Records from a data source

###

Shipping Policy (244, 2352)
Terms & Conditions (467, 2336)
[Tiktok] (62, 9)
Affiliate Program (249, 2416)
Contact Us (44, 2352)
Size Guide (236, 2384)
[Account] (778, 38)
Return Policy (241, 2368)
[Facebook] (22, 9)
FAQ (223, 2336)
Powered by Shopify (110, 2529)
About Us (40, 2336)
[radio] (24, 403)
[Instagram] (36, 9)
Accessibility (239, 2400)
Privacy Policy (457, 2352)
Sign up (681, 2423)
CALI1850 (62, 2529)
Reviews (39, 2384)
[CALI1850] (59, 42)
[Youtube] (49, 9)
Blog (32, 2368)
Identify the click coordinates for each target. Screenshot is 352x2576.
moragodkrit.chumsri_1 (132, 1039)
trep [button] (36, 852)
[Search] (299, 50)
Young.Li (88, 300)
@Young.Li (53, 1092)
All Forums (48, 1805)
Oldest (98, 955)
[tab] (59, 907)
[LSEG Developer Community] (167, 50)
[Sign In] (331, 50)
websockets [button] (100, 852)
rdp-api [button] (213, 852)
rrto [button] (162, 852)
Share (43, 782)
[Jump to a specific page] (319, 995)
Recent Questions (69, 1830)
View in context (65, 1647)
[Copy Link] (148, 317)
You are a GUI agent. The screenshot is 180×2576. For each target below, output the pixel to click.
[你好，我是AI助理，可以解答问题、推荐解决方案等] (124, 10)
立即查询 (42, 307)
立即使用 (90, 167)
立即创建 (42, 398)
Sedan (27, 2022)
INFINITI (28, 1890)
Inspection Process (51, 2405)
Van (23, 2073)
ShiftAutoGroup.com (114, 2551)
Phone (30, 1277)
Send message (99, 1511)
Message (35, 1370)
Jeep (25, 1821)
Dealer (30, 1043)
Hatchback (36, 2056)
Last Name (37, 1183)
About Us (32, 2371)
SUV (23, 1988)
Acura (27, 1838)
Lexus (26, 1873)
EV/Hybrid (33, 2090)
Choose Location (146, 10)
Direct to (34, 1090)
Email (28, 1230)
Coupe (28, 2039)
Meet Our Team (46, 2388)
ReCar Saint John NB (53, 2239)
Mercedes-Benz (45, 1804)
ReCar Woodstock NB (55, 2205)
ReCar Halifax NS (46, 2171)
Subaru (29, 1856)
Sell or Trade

###

Task to carry out –
What are the lines from the one with "Dealer (30, 1043)" through the end of the records above? Set them down exactly, both ends included, and nothing else.

Solution to this exercise –
Dealer (30, 1043)
Hatchback (36, 2056)
Last Name (37, 1183)
About Us (32, 2371)
SUV (23, 1988)
Acura (27, 1838)
Lexus (26, 1873)
EV/Hybrid (33, 2090)
Choose Location (146, 10)
Direct to (34, 1090)
Email (28, 1230)
Coupe (28, 2039)
Meet Our Team (46, 2388)
ReCar Saint John NB (53, 2239)
Mercedes-Benz (45, 1804)
ReCar Woodstock NB (55, 2205)
ReCar Halifax NS (46, 2171)
Subaru (29, 1856)
Sell or Trade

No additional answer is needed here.